Vor Baest 4 soll der Turck etlich sturm verloren haben und ir oberster umkomen sin; 5 daruf syend sy abzogen.

a Vor fursten gestrichenes herre.
1 Etwa gleichzeitig mit dem inhaltlich parallelen Schreiben an Vadian vom 30. April (Vadian BW VI 20, Nr. 1165).

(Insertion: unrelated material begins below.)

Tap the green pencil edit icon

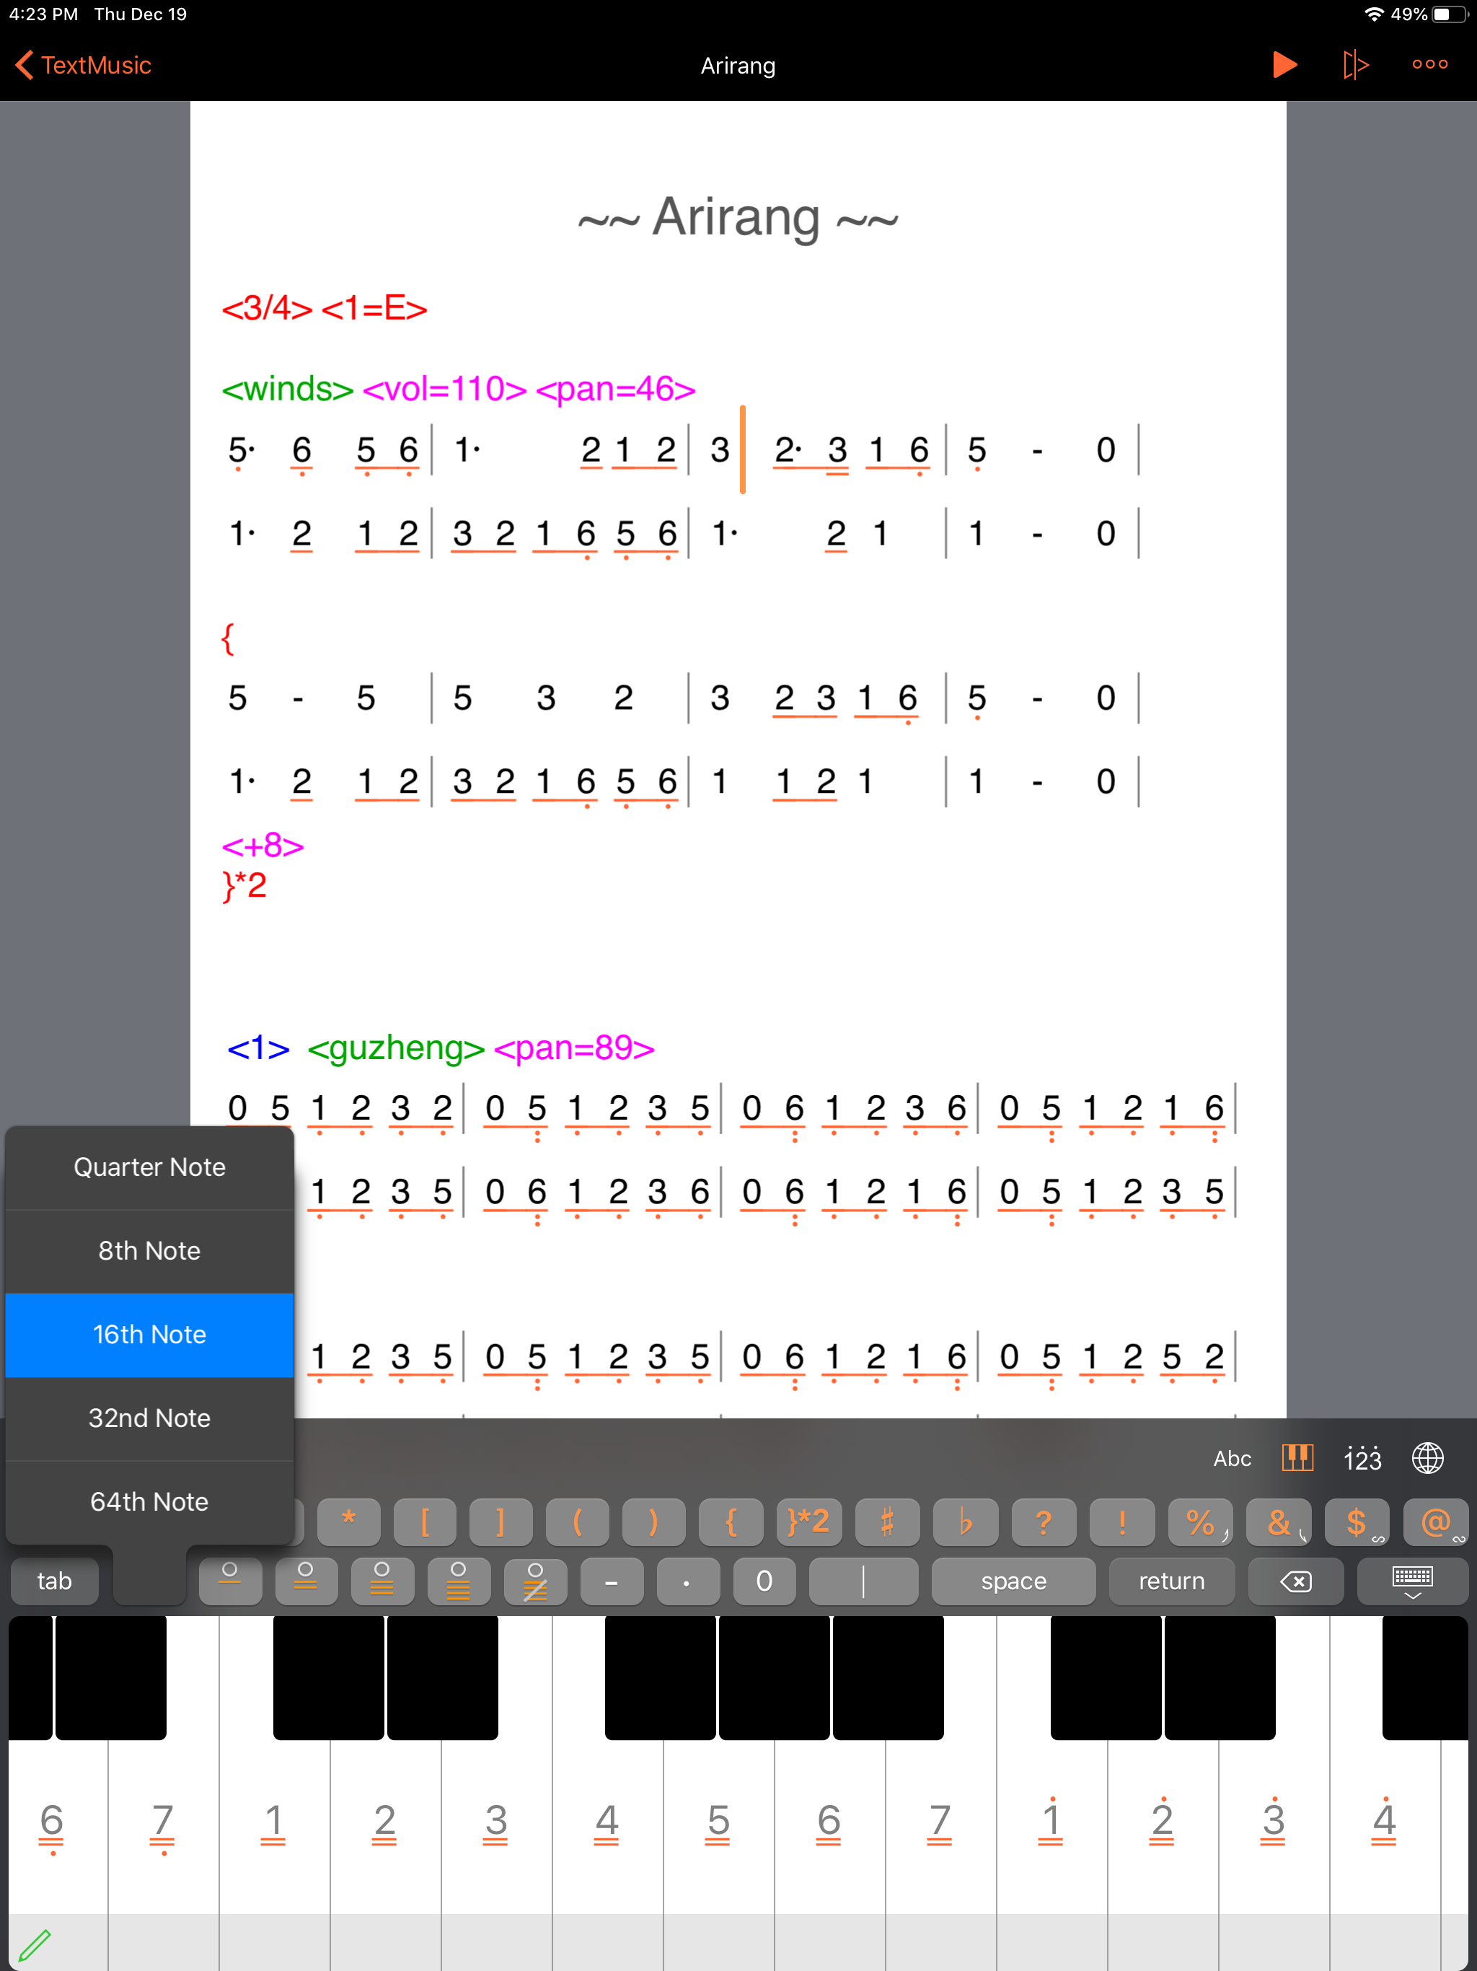point(36,1943)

2 Über Zwicks Quelle ist nichts bekannt. — Eine ähnliche, etwa einen Monat früher zu datierende Zusammenstellung von Nachrichten aus Regensburg von Zwicks Hand, allerdings nicht in Briefform, findet sich in Zürich StA, E II 350, 401.
3 euch auch.
4 Pest (vgl. oben Nr. 1487, Anm. 2).
5 Das Gerücht vom Tod des türkischen Statthalters von Belgrad (vgl. PC III 180; MO IV 186) war falsch; beim gefallenen Truppenführer handelte es sich laut Giovio um einen Hauptmann namens Ahmed (s. Paulo Giovio, Historiae sui temporis II/2, Rom 1985. —Opera V, S. 25).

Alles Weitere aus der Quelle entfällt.